Le poète Jean Cocteau, découvre en 1909 les Ballets russes et il cherche à intégrer le groupe de Diaghilev. En 1912, il rédige le livret du ballet Le Dieu bleu, avec l’aide du peintre espagnol Federico de Madrazo (1875-1935). La musique est composée par Reynaldo Hahn (1874-1947) et Michel Fokine est chargé de la chorégraphie de ce ballet. 

Se déroulant dans l’Inde fabuleuse, ce ballet raconte l’histoire d’un jeune homme (Max Frohman) qui va devenir prêtre. Lors de la cérémonie du rituel hindoue, son ancienne fiancée (Tamara Karsavina) provoque un scandale en tentant de le retenir. Pour avoir cherchée à détourner le jeune homme de son projet, elle est condamnée à mort par les prêtres et est livrée aux monstres du temple. Elle est alors sauvée par l’apparition de la déesse (Lydia Nelidova) puis par le dieu bleu, interprétation de la divinité hindoue Krishna (Vaslav Nijinsky).
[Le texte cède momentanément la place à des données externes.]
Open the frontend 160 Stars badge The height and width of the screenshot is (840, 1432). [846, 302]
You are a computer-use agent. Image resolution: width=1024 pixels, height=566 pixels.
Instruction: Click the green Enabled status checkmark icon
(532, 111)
Celui-ci charme les monstres et disparaît après avoir réuni les deux amants. 

 

Comoedia Illustré, 15 mai 1912 (p.655-657). Décor du Dieu Bleu d'après la maquette de Léon Bakst.
Coll. CNCS

 

L’inspiration siamoise

En 1900, Michel Fokine assiste à Saint-Pétersbourg à une représentation d’un spectacle de danse par une compagnie de ballet du Siam. Fokine propose alors à Diaghilev de créer un ballet dans le style de l’Asie du Sud-Est. C’est ainsi qu’est née l’idée du Dieu Bleu. Léon Bakst est chargé de réaliser les décors et les costumes.  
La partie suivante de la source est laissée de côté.